NOTE: this is a refactoring of an email I wrote 2 1/2 years ago. The original can be found here:
http://marc.theaimsgroup.com/?l=xml-cocoon-dev&m=98205774411049&w=2
I re-edited the content to fit the current state of affairs and I'm resending hoping to trigger some discussion that didn't happen in the past.
1st post! (Sorry, I had to say that).
---------- o ----------
WARNING: this RT is long! and very dense, so I suggest you to turn on your printer. Also, keep in mind this is comes from hard-core accademic research and you might find it 'too theorical' for your practical taste. If it's the case, get over it! since it's only when you fly high in the abstraction that you percieve the borders of your problem space. You'll find some math formulas, but I've avoided all deep statistical proofs that don't really belong here.
No kidding. 18pp. from my printer.
As usual, all feedback will be welcome.
Kool. Let me restate things in different terms then.
The basic underlying issue here is that we want a smart and adaptive cache. I think this is an admirable goal, and I wanted to borrow some of the ideas to create a smart and adaptive pool controller for the MPool package.
However, that would be overthinking it a bit for that purpose... What we need to do is balance "killer" with "good enough". What we have is better than what we used to have, so we want to improve even more.
There are three major issues at stake here:
1) We don't have a target metric for "close enough". We need a goal that is measurable and reasonable.
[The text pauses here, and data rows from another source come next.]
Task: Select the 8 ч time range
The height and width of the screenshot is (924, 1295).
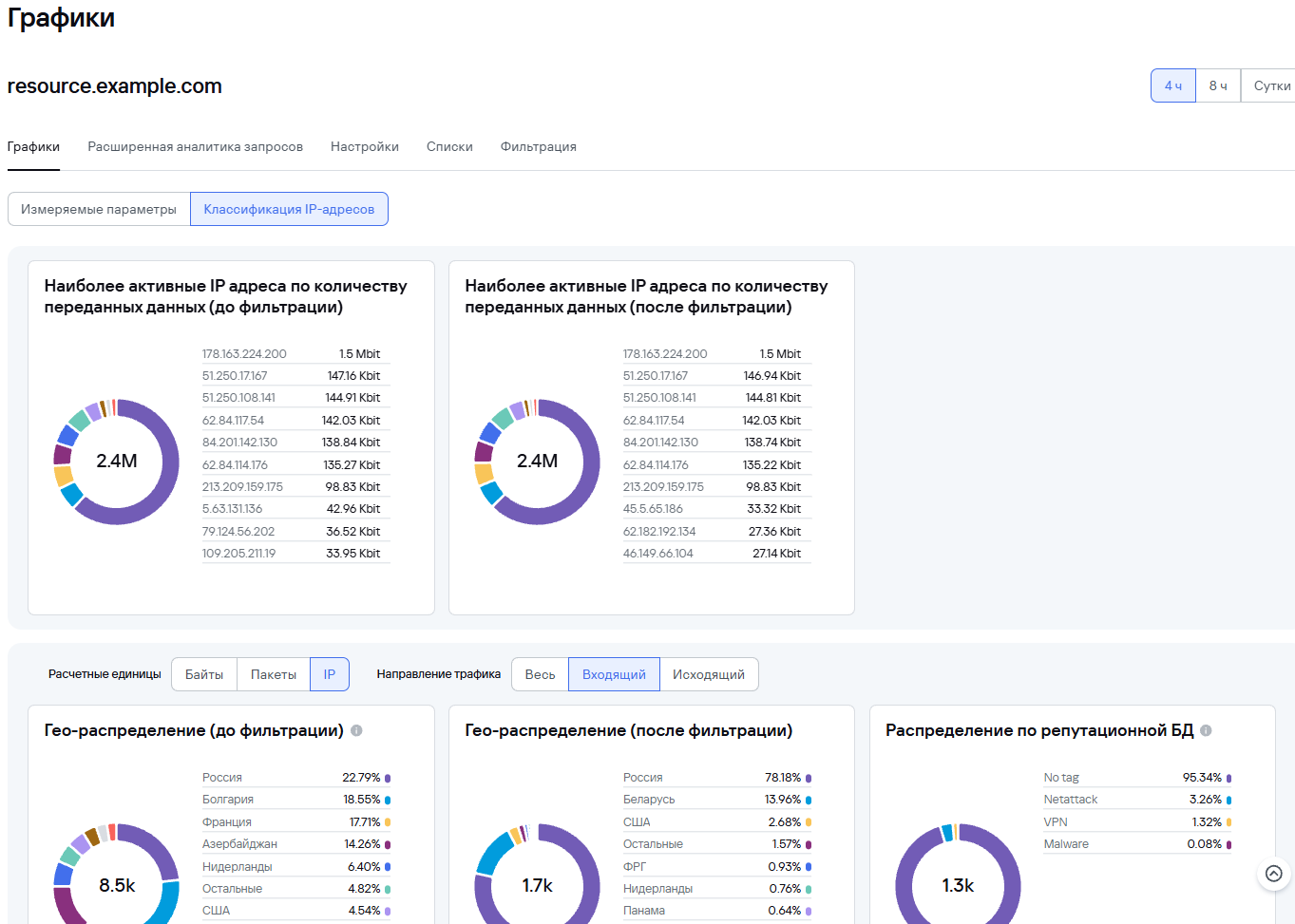Action: click(1218, 85)
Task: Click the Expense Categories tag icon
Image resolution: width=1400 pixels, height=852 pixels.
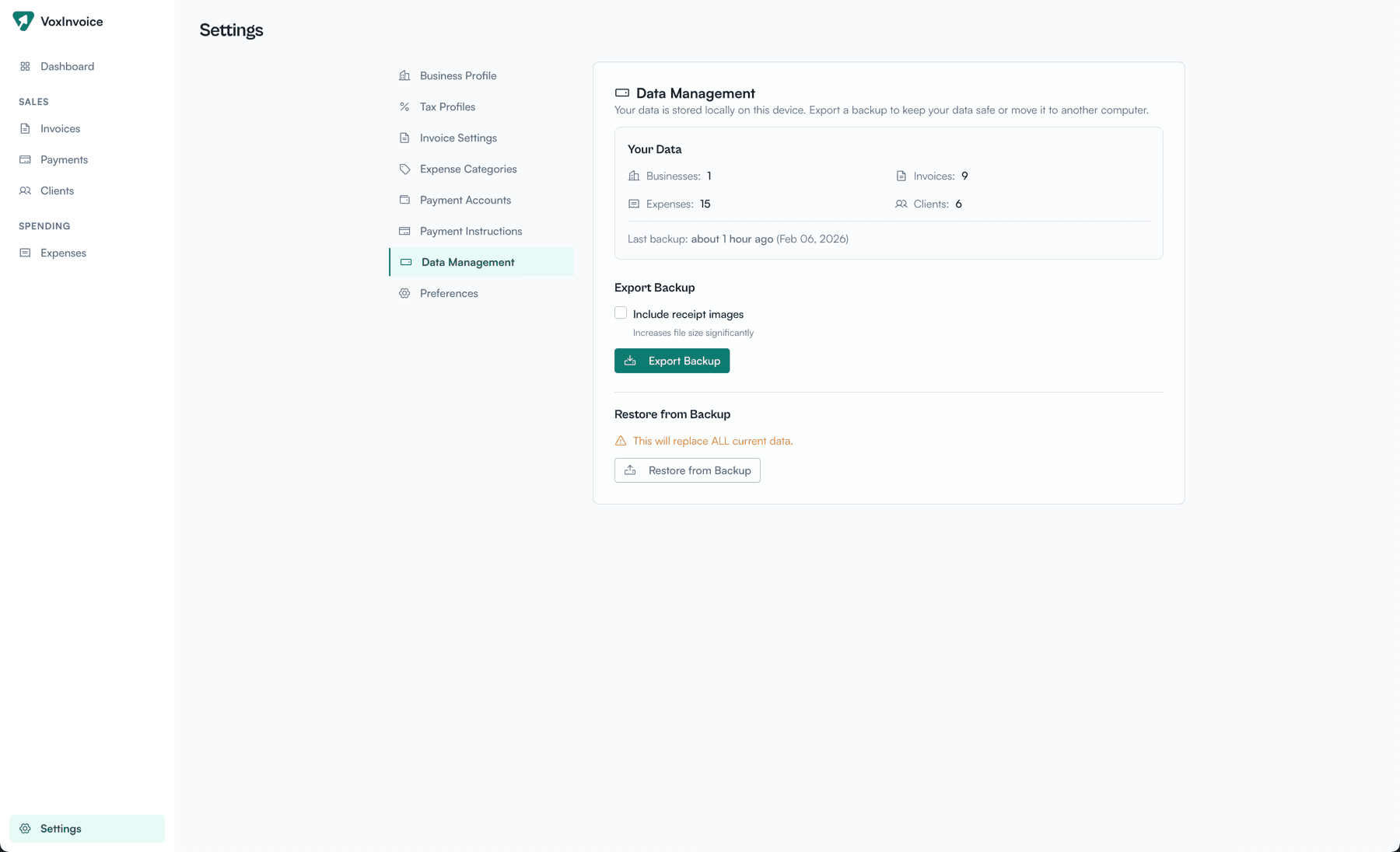Action: coord(404,169)
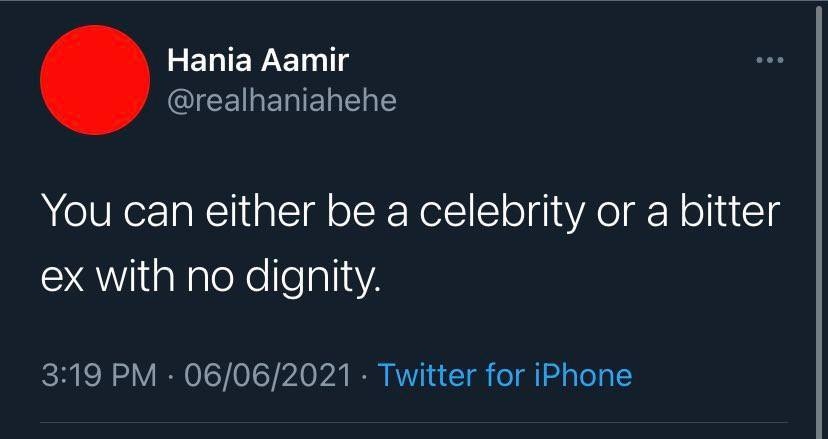Click the divider line below the timestamp
This screenshot has height=439, width=828.
click(x=414, y=422)
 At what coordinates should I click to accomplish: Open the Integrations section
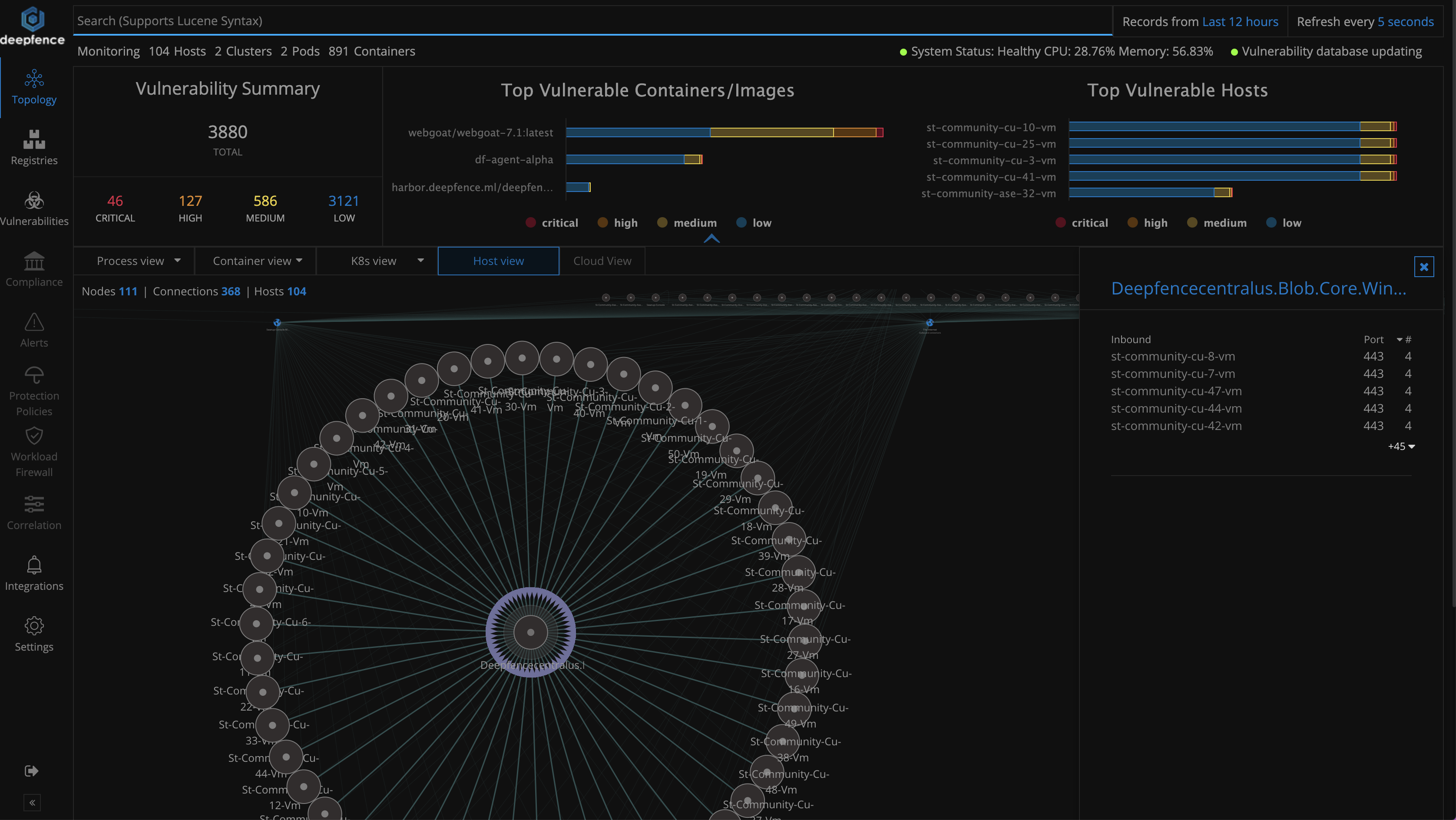click(34, 573)
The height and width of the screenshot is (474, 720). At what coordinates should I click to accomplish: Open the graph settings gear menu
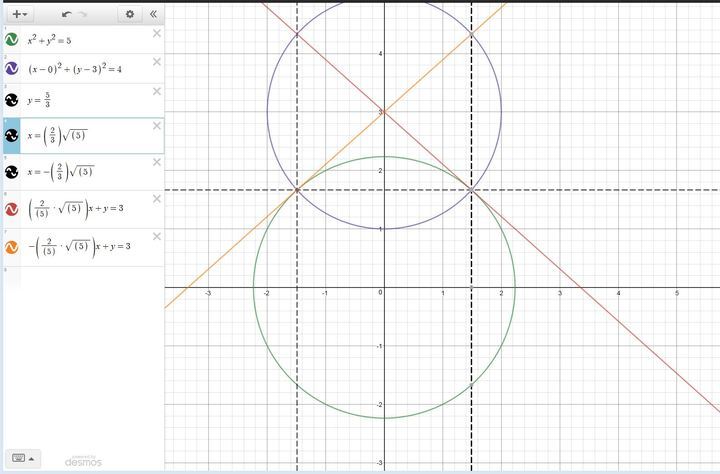tap(130, 14)
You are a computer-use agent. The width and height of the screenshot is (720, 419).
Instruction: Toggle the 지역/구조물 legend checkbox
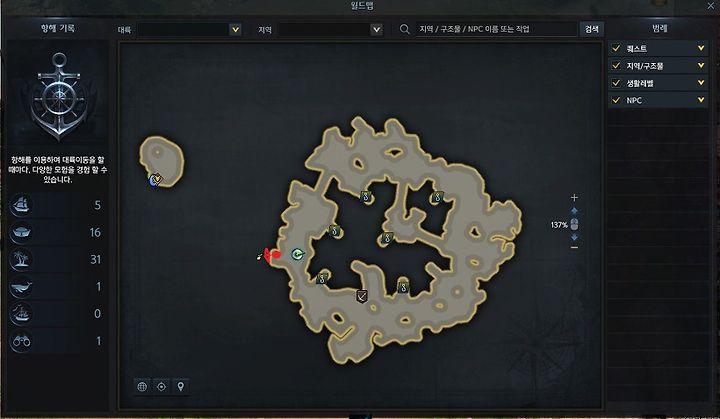616,66
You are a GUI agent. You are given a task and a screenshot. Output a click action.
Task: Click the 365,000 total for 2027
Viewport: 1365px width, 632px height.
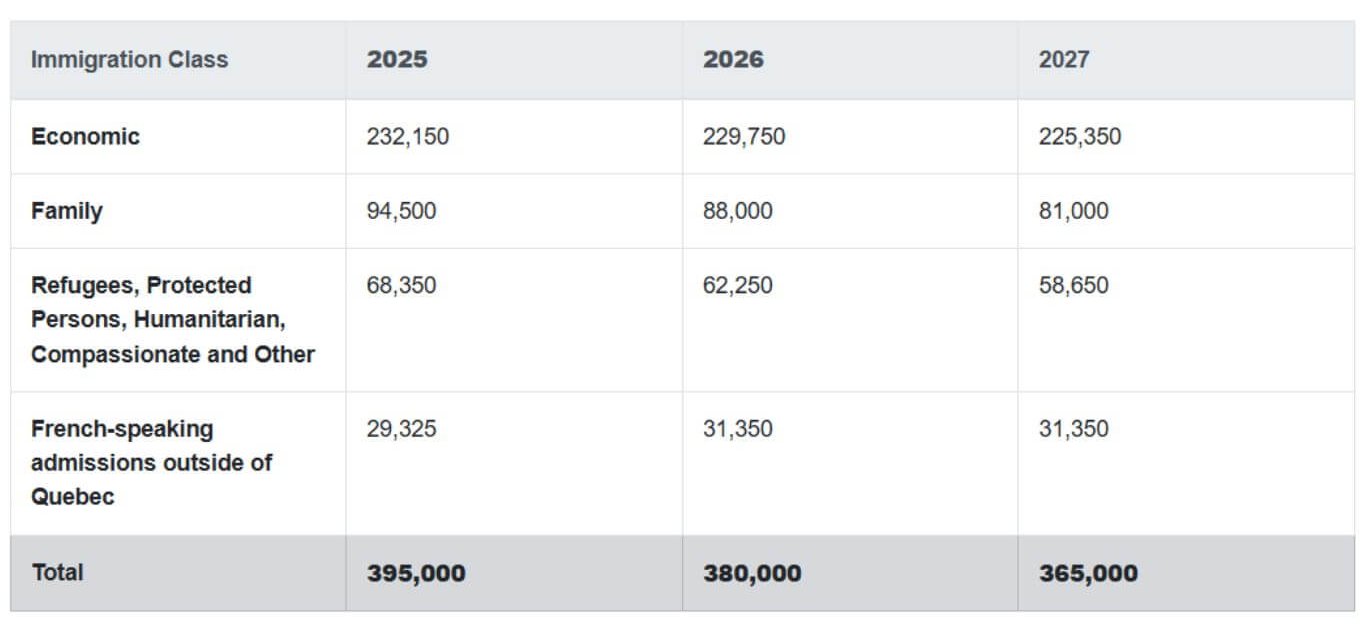coord(1088,573)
Without that goal we will optimize away essential features because we need the extra ms.
2) We need something that adapts to real use.
3) We need to be able to identify the primary resource should be protected. For some people memory consumption is key, and others raw time is key.
Lastly, the system you are describing can be stated in terms that are familiar to Artificial Intelligence programmers. I.e. we need a cache controller that is "intelligent". By that it can make complex decisions based on a set of rules as it adapts to the environment the controller finds itself within. The cache controller will be referred to as an "agent" for the rest of this discussion.
The proposed agent would use statistical analysis of the past N requests to identify what was the best course of action. Based on that information available to the agent, it would apply a set of rules based on weighted numbers. In fact, in AI terms the numbers are continually re-evaluated and re-weighted as the environment changes. This approach enables the agent to be more efficient as it only needs to store one weighting value for each resource instead of N values. However, if the cache needs to be proactive in its evaluation, it needs to have a unique weighting value for each timeframe that it must make decisions on.
We have a number of imprecise measurements that we need to account for:
* Current memory utilization * Number of concurrently running threads * Speed of production * Speed of serialization * Speed of evaluation * Last requested time * Size of serialized cache repository
All of these would be coerced into a binary decision: to cache or not
We would have to apply a set of rules that make sense in this instance:
* If resource is already cached, use cached resource. * If current system load is too great, extend ergodic period. * If production time less than serialization time, never cache. * If last requested time is older than ergodic period, purge entry. * If memory utilization too high, purge oldest entries.
Etc. etc.
In fact the rules for the cache should be able to be tuned and optimized for the particular project. Perhaps deployment concerns requires that no more than 20 MB for your webapp be used--that limits the amount of caching that can take place.
Using a rule-based approach will achieve the desires of the adaptive cache, with more understanding of how the decision process is made.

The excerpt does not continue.